UNDT/2024/046, Barbulescu
The Tribunal finds that by the Applicant’s explicit and direct reference to her previous case from 2021, which the Administration decided with reference to staff rule 12.3(b), she also, at least implicitly, requested an exception to the staff rules under staff rule 12.3(b) in her 18 July 2022 request.
Had the Administration had any doubts regarding the extent of the Applicant’s request, which was indeed phrased in a not very clear manner, it could simply have reached out to the Applicant, who, in her 18 July 2022 request, stated that she was available for providing further information if necessary. In this regard, the Tribunal notes that when submitting the request regarding the second child, the Applicant was not represented by any Counsel, and the Appeals Tribunal has recognized that self-represented applicants should be given certain latitude, leeway, and/or generosity when interpreting their claims (see, for instance, Ghusoub 2019-UNAT-905, Abdellaoui 2019-UNAT-928, and El Shaer 2019-UNAT-942).
That the issue was indeed before the Administration follows—without any reservation—from the Applicant’s request for management evaluation of 27 October 2022. Therein, under the heading “Administrative decision to be evaluated”, her Counsel specifically stated that “the Administration failed to exercise their discretion to grant her 14 weeks of maternity leave or of special leave with full pay to take care of her newly born daughter pursuant to Staff Rule 12.3”, in alternative to granting her request under former staff rule 6.3 and ST/AI/2005/2 Amend.2. The question was therefore, in accordance staff rule 11.2(a), explicitly before the Administration when it reviewed her management evaluation request in the present case, and no uncertainty whatsoever thereabout was any longer possible.

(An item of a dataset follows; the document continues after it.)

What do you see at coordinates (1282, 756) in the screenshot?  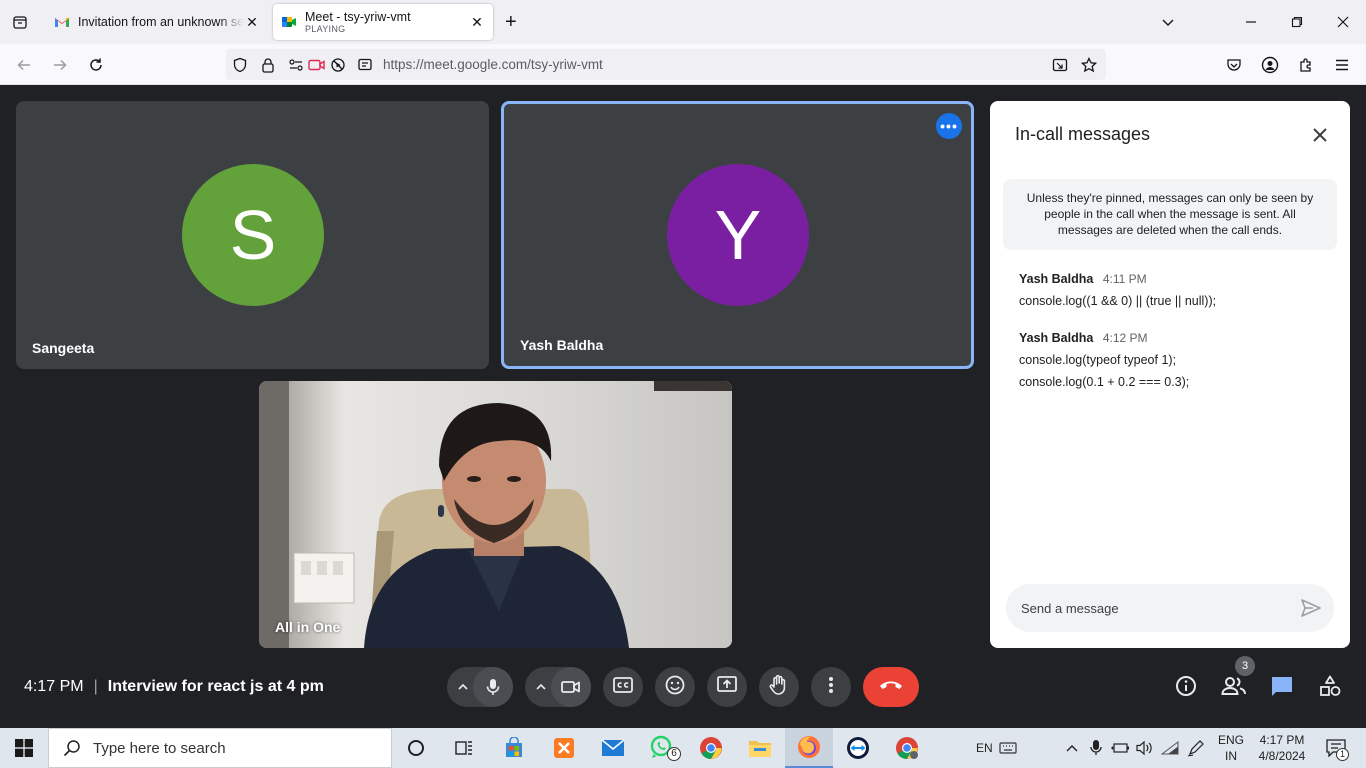 I see `clock-date: 4/8/2024` at bounding box center [1282, 756].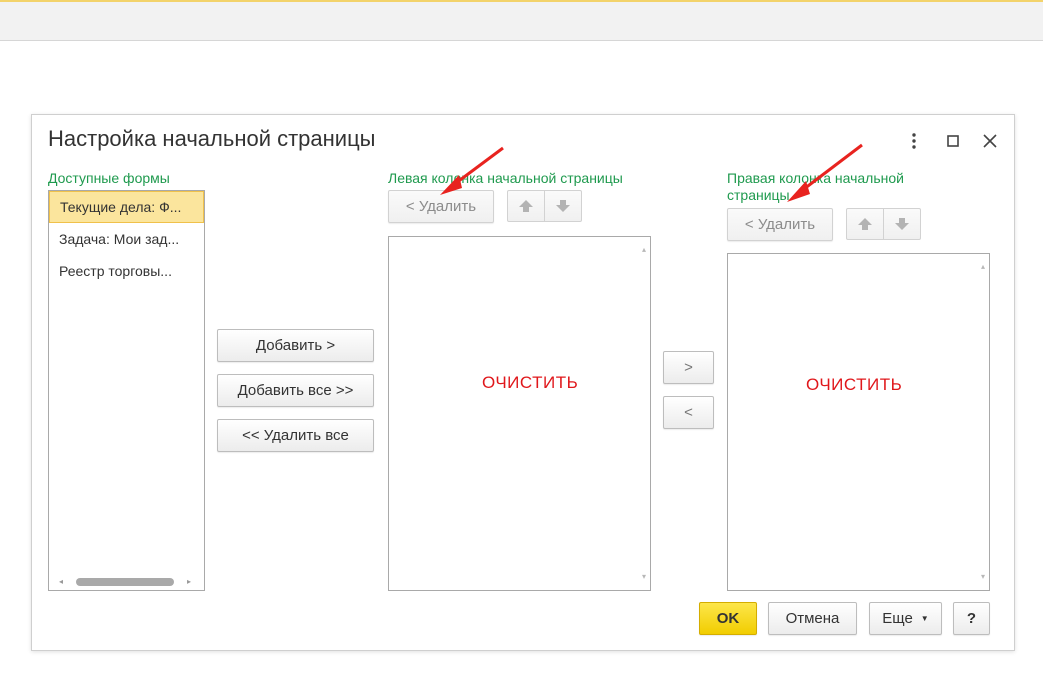 Image resolution: width=1043 pixels, height=682 pixels. I want to click on left-move-buttons, so click(544, 206).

The Tribunal finds that by failing to respond to the Applicant’s request for an exception to the staff rules under staff rule 12.3(b) in the present case, the Administration therefore failed to fulfill its duty to consider the request under Hasting and exercise its discretion as per Benchebbak.

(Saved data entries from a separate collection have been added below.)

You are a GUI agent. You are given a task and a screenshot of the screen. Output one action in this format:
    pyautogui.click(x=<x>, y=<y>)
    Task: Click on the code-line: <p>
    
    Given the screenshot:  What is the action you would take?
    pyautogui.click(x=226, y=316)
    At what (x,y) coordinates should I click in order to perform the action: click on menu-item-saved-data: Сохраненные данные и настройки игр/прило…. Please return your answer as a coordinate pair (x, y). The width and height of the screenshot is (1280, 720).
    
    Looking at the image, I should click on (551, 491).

In conclusion, the Tribunal therefore has no other choice than to reject the Respondent’s submissions in their entirety and, in accordance with staff rule 12.3(b) and the cited jurisprudence of the Appeals Tribunal, the application therefore succeeds.
The decision, following the birth of her second child via gestational surrogacy on 18 September 2022, not to grant her (a) 14 weeks of maternity leave in accordance with former staff rule 6.3 and ST/AI/2005/2 Amend.2 (Family Leave, maternity leave and paternity leave), or (b) alternatively, 14 weeks of special leave with full pay (“SLWFP”) on an exceptional basis as per staff rule 12.3(b).

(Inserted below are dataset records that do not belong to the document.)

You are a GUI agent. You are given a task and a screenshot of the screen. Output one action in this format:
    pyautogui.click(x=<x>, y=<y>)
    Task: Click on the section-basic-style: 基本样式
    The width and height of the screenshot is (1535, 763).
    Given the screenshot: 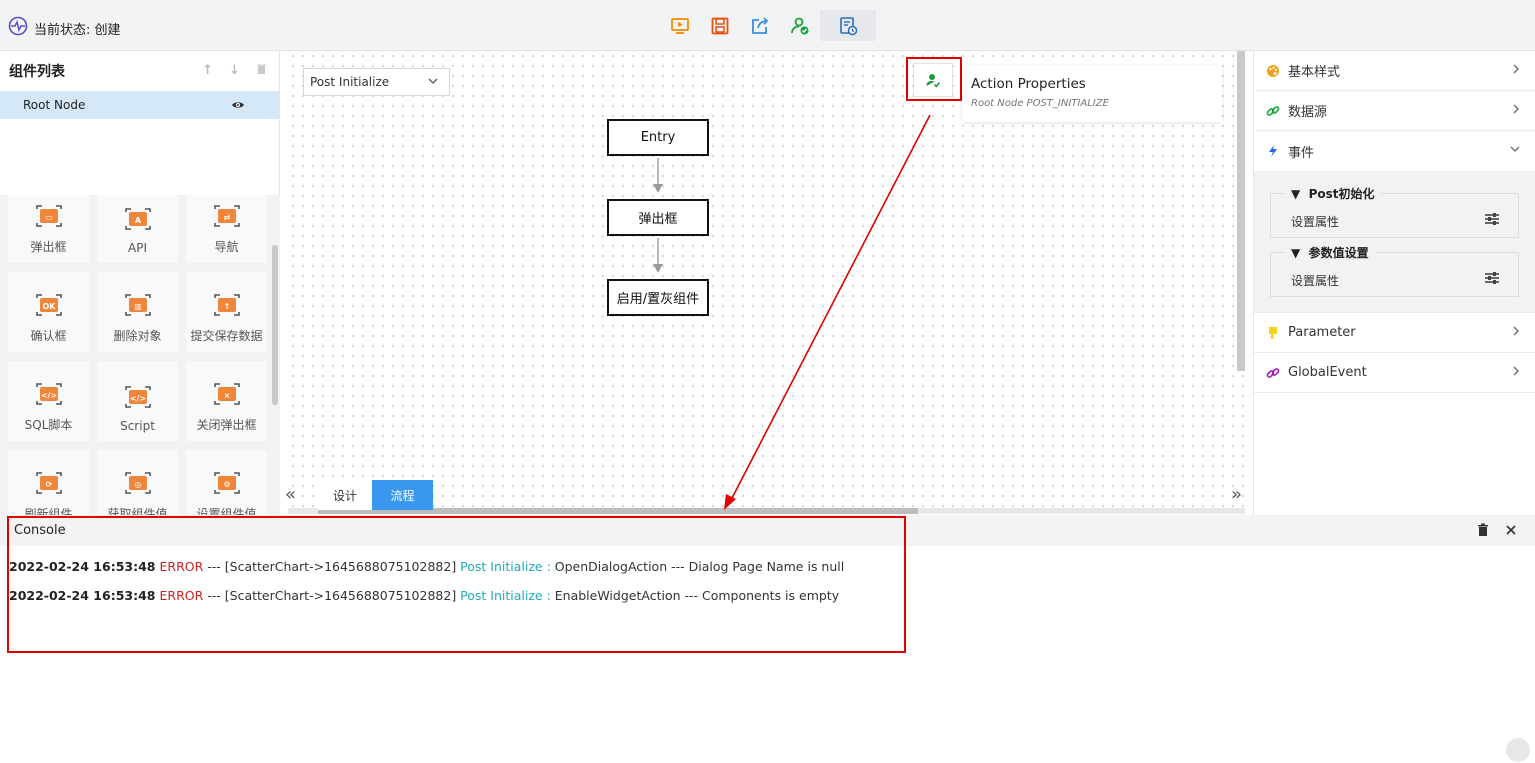 What is the action you would take?
    pyautogui.click(x=1394, y=71)
    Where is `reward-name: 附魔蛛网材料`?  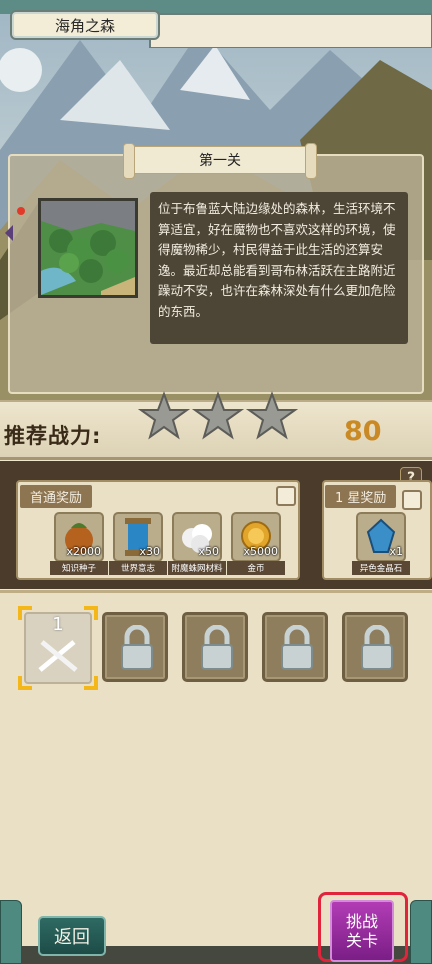 reward-name: 附魔蛛网材料 is located at coordinates (197, 568).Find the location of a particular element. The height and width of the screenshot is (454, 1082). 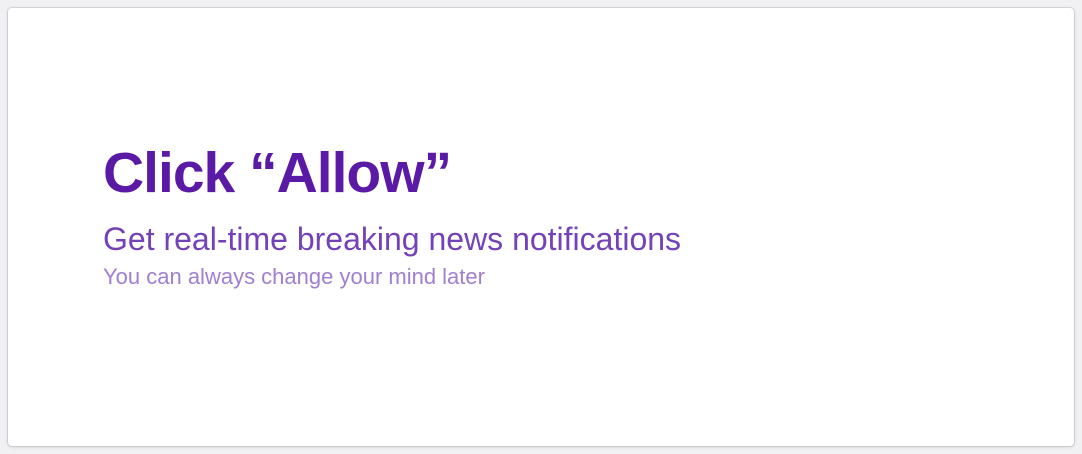

prompt-note: You can always change your mind later is located at coordinates (294, 276). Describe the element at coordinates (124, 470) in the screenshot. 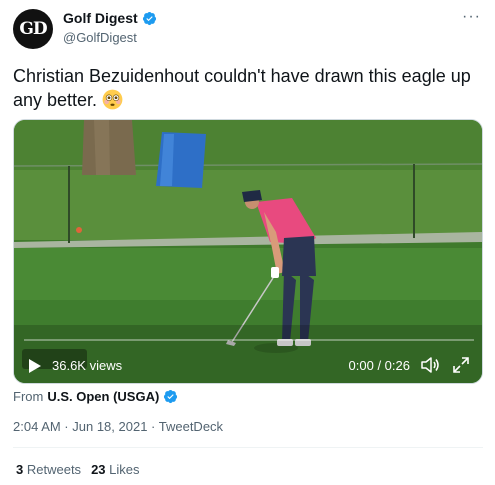

I see `likes-label: Likes` at that location.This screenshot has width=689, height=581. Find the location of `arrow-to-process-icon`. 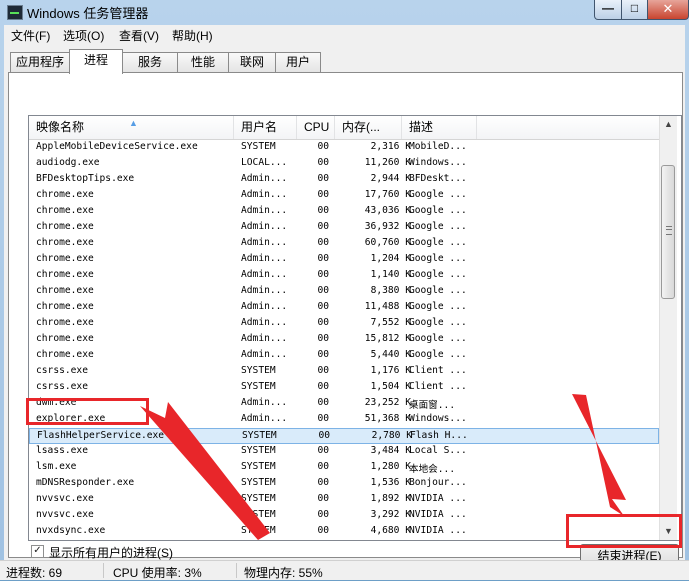

arrow-to-process-icon is located at coordinates (205, 471).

The Appeals Tribunal held in Hastings that a staff member has a right to have a request for an exception to the staff rules under staff rules 12.3(b) considered but not necessarily to have it granted. In this regard, as also follows from staff rule 12.3(b), the Administration has a certain level of discretion in considering a request for an exception to the staff rules, and “[w]hen judging the validity of the Secretary-General’s exercise of discretion it is not the role of [the Dispute Tribunal] to consider the correctness of the choice made by the Secretary-General amongst the various courses of action open to him”, “[n]or is it the role of [the Dispute Tribunal] to substitute its own decision for that of the Secretary-General” (see the Appeals Tribunal in Benchebbak 2014-UNAT-438, para. 19, also quoting its seminal judgment in Sanwidi).